[PROBLEM DESCRIPTION]
The entries are to be reproduced verbatim, with all pictures omitted.
EXTRACTED ENTRIES Block Start
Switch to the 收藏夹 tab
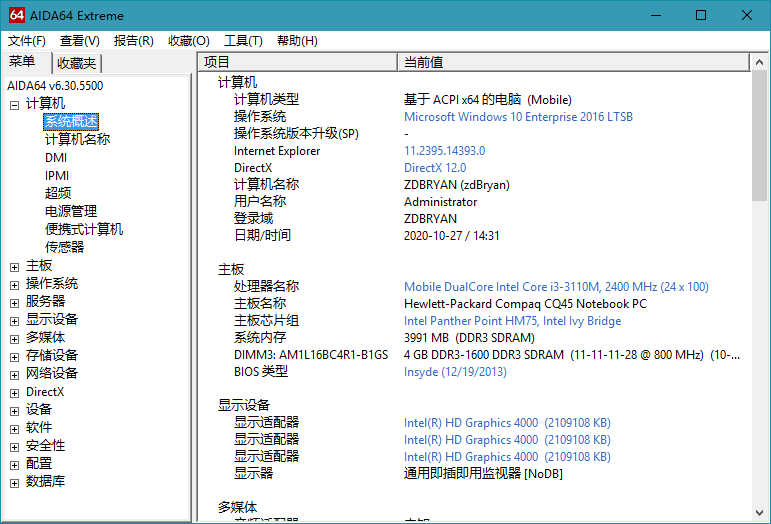771x524 pixels. pyautogui.click(x=76, y=63)
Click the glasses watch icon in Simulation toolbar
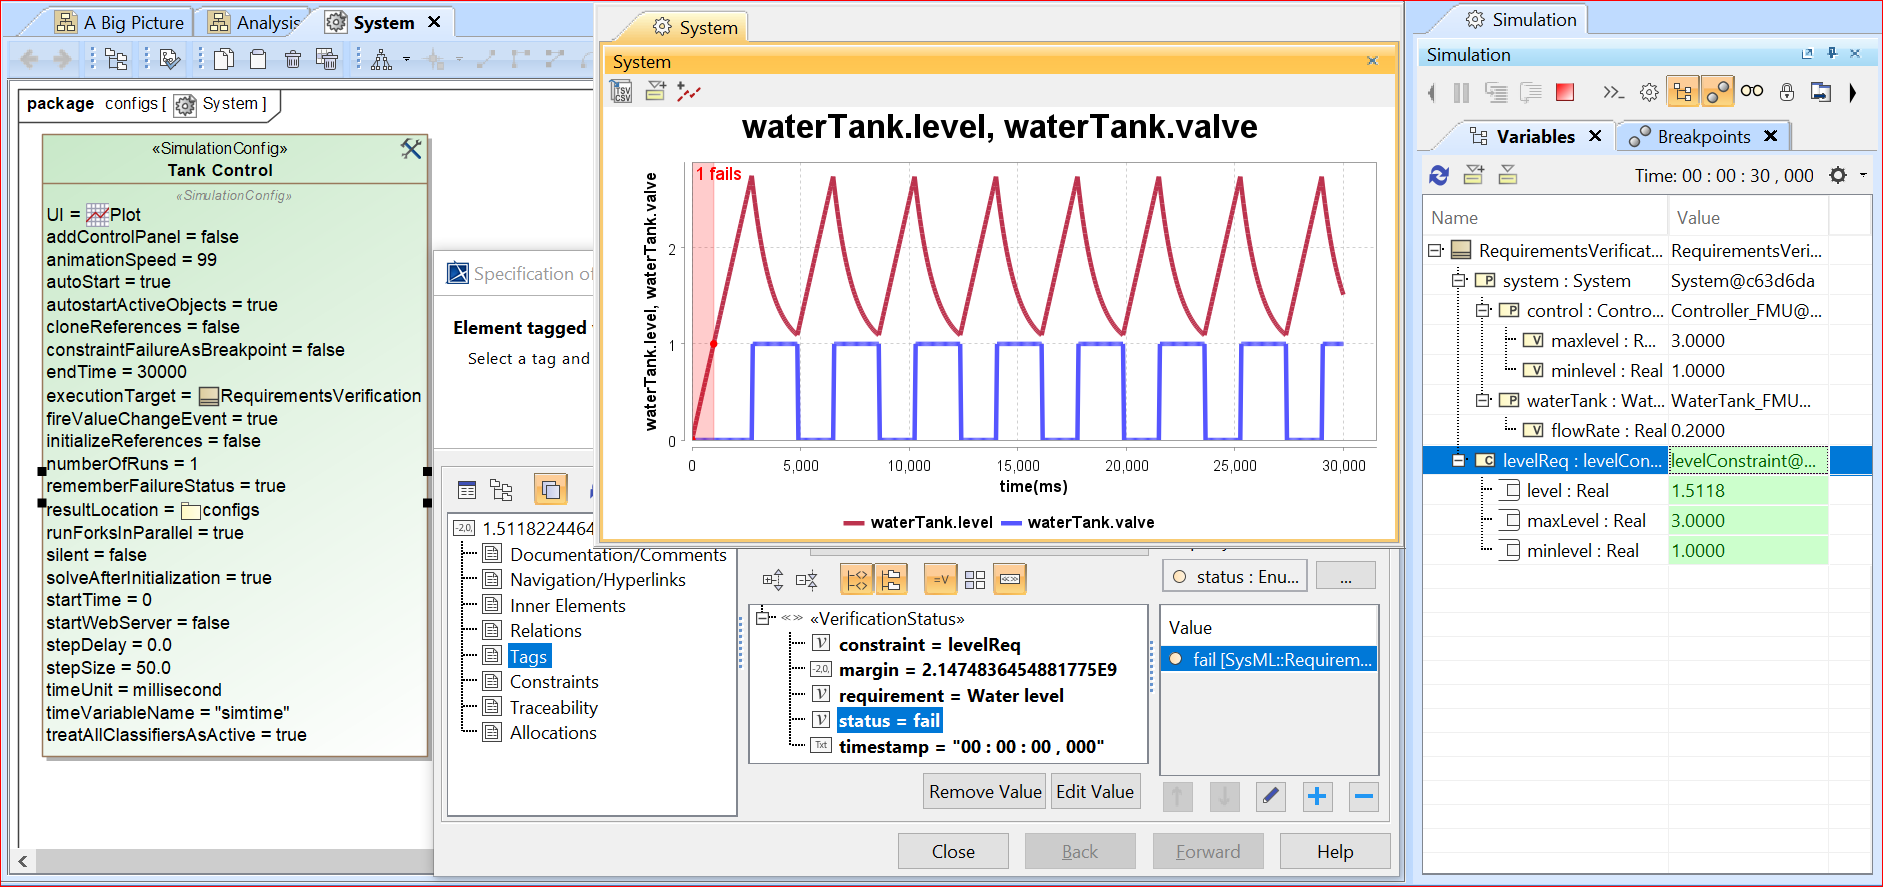Image resolution: width=1883 pixels, height=887 pixels. point(1752,91)
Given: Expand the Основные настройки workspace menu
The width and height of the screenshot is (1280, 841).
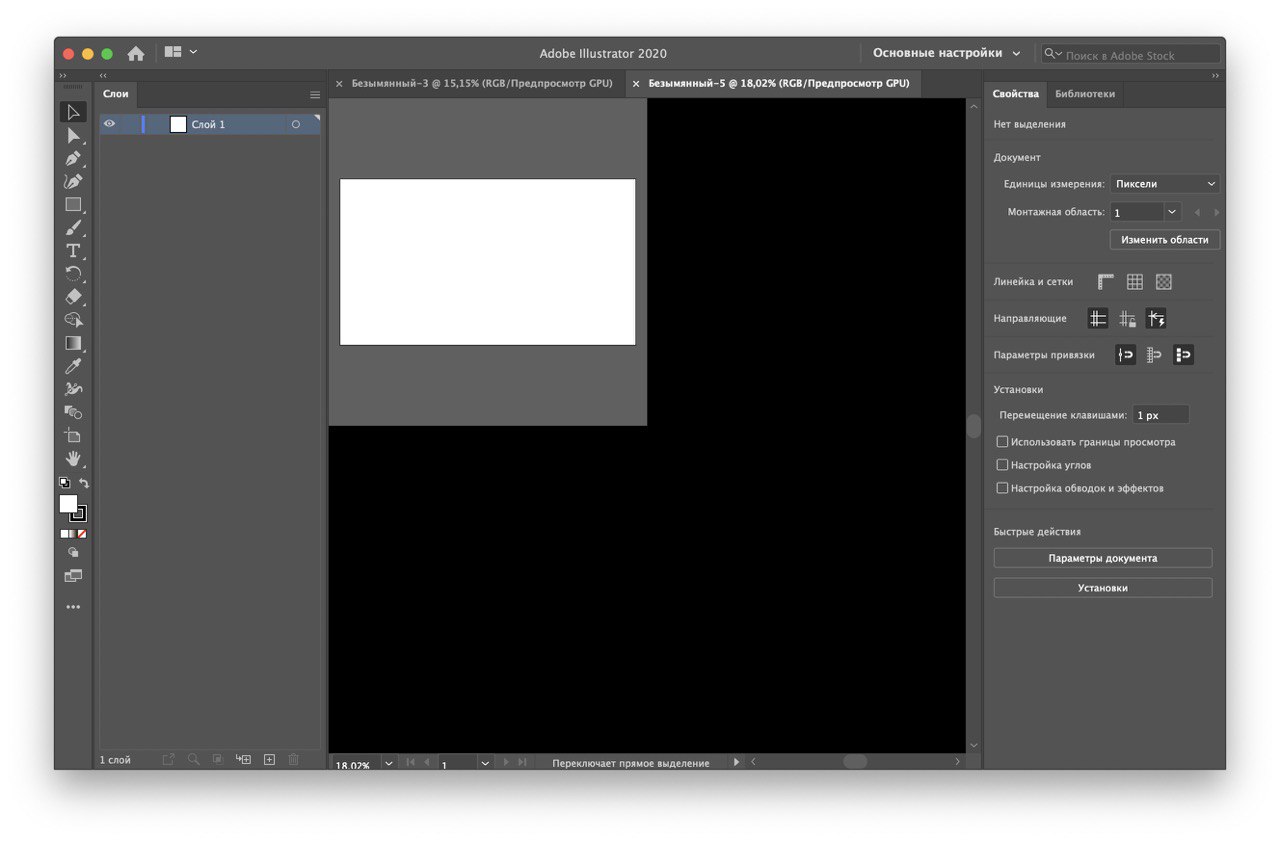Looking at the screenshot, I should coord(946,54).
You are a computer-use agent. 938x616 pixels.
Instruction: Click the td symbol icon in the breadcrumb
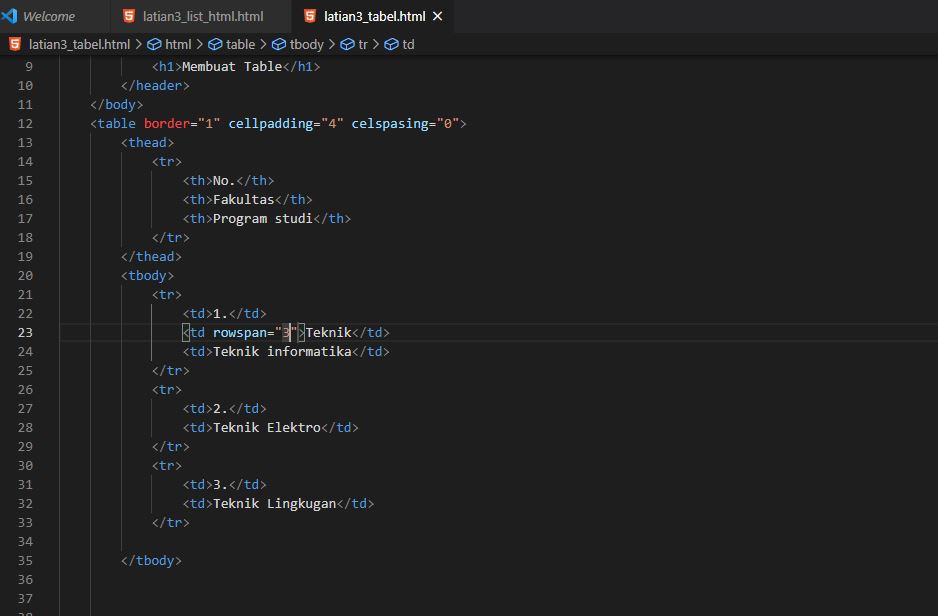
EXTRACTED ENTRIES Block End
[REPLY]
Switch to the 收藏夹 tab
771x524 pixels. pyautogui.click(x=76, y=63)
Click the glasses watch icon in Simulation toolbar
Image resolution: width=1883 pixels, height=887 pixels. point(1752,91)
Given: Expand the Основные настройки workspace menu
The width and height of the screenshot is (1280, 841).
Looking at the screenshot, I should coord(946,54).
You are a computer-use agent. 938x616 pixels.
Instruction: Click the td symbol icon in the breadcrumb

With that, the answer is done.